When the government factors in the latest loans from the IMF and other development partners, and adds to the other loans taken between November last year to date, Kenya’s mountain of public debt is likely to swell by an additional Sh1.2 trillion in just one year. This amount is enough to build three Standard Gauge Railways (SGR) between Mombasa and Nairobi that were constructed at an inflated cost of Sh327 billion. But despite borrowing such huge amounts, the critical areas of health continued to suffer last year as medics downed their tools for more than three months.
Collective anxiety
This comes at a time when a poll has revealed that majority of Kenyans are angry about the government’s insatiable appetite for racking up debt. According to an Infotrak study on Kenyans’ perception on foreign debt, 81 per cent of Kenyans are angry, fearful or anxious because of the country’s ballooning debt, while 62 per cent do not approve of regular borrowing from foreign sources.

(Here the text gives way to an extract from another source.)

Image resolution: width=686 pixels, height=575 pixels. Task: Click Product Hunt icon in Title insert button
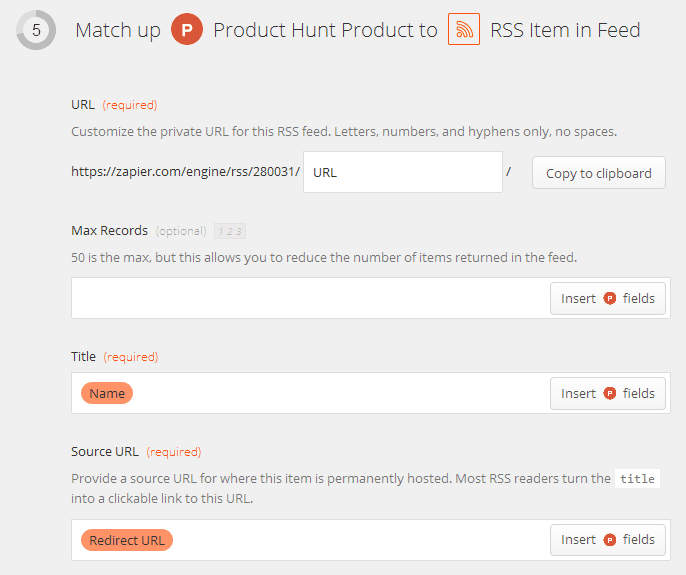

Meanwhile, 52 per cent of Kenyans rate the government’s handling of its borrowed funds as poor, while 76 per cent believe Kenya gets most of her foreign loans from China. 38 per cent of Kenyans are concerned that future generations will be riddled in debt for a long time while 34 per cent believe Kenya will be unable to repay the debt and could default. A further 24 per cent are worried that should Kenya default on paying up, national and strategic resources and infrastructure facilities could be taken over by external creditors.
Covid borrowing
As soon as Covid-19 hit Nairobi last year, Kenya stepped on the borrowing pedal hard, reaching out to multilateral lenders in a bid to build its war chest in the fight against Covid-19.
The World Bank was the first to open its purse strings, extending an immediate Sh6.8 billion support to the Health ministry for preparations and response, as it retreated to consider a bigger loan. Then its Bretton Wood sibling, the IMF, came in second advancing Nairobi with Sh78.3 billion to deal with the pandemic.
At the time, Kenya said it was expecting a major cash crunch due to containment measures. After IMF disbursement, the World Bank wired another Sh108 billion to the Central Bank of Kenya (CBK) as both budgetary support and extra resources to help fight the pandemic.
Additionally, the African Development Bank (AfDB) also joined the fundraising effort, sending Nairobi an extra Sh22.5 billion boost as concessional loan. The European Union topped this up with an additional Sh7.5 billion in form of grants. In just under 60 days, Kenya had already secured Sh223 billion as part of its Covid-19 war chest.